[Source data]
────────────────────

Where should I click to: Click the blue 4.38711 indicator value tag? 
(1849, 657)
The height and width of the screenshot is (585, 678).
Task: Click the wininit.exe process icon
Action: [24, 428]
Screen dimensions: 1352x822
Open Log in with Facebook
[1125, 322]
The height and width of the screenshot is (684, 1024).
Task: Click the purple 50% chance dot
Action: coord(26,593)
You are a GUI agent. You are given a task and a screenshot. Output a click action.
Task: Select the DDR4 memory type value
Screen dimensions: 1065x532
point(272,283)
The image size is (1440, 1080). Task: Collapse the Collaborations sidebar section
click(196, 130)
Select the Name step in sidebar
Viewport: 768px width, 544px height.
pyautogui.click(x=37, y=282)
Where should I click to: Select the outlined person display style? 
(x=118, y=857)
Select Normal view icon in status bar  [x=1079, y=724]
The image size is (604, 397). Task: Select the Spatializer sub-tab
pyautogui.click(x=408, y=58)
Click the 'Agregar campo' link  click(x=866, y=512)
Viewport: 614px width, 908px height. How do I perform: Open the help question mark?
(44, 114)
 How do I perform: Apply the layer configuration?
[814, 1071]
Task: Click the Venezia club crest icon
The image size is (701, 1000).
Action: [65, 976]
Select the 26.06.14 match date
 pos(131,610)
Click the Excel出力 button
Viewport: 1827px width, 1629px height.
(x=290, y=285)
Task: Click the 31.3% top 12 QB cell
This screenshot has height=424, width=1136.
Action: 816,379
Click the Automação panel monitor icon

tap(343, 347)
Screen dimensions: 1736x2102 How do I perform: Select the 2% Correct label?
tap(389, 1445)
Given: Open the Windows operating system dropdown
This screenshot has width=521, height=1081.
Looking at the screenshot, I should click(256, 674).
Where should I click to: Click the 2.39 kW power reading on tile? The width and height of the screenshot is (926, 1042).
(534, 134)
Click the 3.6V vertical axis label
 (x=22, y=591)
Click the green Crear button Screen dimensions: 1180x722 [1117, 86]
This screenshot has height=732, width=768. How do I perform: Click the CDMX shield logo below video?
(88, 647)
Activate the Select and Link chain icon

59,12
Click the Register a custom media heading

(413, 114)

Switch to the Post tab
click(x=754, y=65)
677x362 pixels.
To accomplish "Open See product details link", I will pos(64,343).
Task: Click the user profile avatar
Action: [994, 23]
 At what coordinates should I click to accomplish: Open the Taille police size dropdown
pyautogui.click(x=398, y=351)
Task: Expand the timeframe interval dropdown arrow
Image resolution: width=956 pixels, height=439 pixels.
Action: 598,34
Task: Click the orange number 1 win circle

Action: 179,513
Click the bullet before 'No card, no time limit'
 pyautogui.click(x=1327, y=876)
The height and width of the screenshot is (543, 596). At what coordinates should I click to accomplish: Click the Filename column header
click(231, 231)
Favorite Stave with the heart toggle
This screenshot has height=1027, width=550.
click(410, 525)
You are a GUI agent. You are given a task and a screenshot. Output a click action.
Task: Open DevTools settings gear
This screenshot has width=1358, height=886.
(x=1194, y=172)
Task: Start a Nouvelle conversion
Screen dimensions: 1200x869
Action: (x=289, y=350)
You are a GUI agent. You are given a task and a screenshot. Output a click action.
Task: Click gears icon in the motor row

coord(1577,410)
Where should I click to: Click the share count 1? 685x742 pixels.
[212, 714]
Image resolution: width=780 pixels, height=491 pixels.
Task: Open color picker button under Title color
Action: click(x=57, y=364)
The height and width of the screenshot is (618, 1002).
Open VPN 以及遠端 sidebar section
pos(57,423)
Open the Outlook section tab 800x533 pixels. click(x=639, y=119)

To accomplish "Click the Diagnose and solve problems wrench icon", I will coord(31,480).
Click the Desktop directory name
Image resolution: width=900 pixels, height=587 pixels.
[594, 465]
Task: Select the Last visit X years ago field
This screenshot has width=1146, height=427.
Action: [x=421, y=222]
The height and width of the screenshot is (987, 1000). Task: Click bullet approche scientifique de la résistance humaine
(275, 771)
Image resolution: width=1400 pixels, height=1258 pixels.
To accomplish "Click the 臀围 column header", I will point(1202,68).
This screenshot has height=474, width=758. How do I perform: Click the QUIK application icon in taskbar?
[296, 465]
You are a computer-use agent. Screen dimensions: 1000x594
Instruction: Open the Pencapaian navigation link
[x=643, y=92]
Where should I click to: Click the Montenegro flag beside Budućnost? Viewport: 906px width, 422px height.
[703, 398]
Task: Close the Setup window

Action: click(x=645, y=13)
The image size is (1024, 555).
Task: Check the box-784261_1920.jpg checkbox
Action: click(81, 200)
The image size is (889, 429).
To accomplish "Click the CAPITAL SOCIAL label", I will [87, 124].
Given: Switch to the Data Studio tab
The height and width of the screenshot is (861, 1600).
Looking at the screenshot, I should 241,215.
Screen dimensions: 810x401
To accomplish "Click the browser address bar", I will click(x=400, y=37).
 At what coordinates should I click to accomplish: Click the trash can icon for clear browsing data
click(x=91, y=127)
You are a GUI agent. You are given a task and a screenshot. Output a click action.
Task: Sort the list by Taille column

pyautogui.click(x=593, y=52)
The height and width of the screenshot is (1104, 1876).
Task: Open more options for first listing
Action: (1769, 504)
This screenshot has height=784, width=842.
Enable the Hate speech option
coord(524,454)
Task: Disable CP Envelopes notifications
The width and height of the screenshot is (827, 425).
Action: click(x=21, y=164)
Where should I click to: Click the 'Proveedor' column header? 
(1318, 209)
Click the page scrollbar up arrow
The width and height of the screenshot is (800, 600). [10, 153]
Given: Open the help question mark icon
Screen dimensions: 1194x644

────────────────────

• _Problem details_
Reproduce exactly the section above that begins at the line containing "How do I perform: Apply" and ends at the line containing "677x362 pixels.", leaving out all other lines.

• _Task solution_
 How do I perform: Apply the layer configuration?
[814, 1071]
Task: Click the Venezia club crest icon
The image size is (701, 1000).
Action: [65, 976]
Select the 26.06.14 match date
 pos(131,610)
Click the Excel出力 button
Viewport: 1827px width, 1629px height.
(x=290, y=285)
Task: Click the 31.3% top 12 QB cell
This screenshot has height=424, width=1136.
Action: 816,379
Click the Automação panel monitor icon

tap(343, 347)
Screen dimensions: 1736x2102 How do I perform: Select the 2% Correct label?
tap(389, 1445)
Given: Open the Windows operating system dropdown
This screenshot has width=521, height=1081.
Looking at the screenshot, I should click(256, 674).
Where should I click to: Click the 2.39 kW power reading on tile? The width and height of the screenshot is (926, 1042).
(534, 134)
Click the 3.6V vertical axis label
 (x=22, y=591)
Click the green Crear button Screen dimensions: 1180x722 [1117, 86]
This screenshot has height=732, width=768. How do I perform: Click the CDMX shield logo below video?
(88, 647)
Activate the Select and Link chain icon

59,12
Click the Register a custom media heading

(413, 114)

Switch to the Post tab
click(x=754, y=65)
677x362 pixels.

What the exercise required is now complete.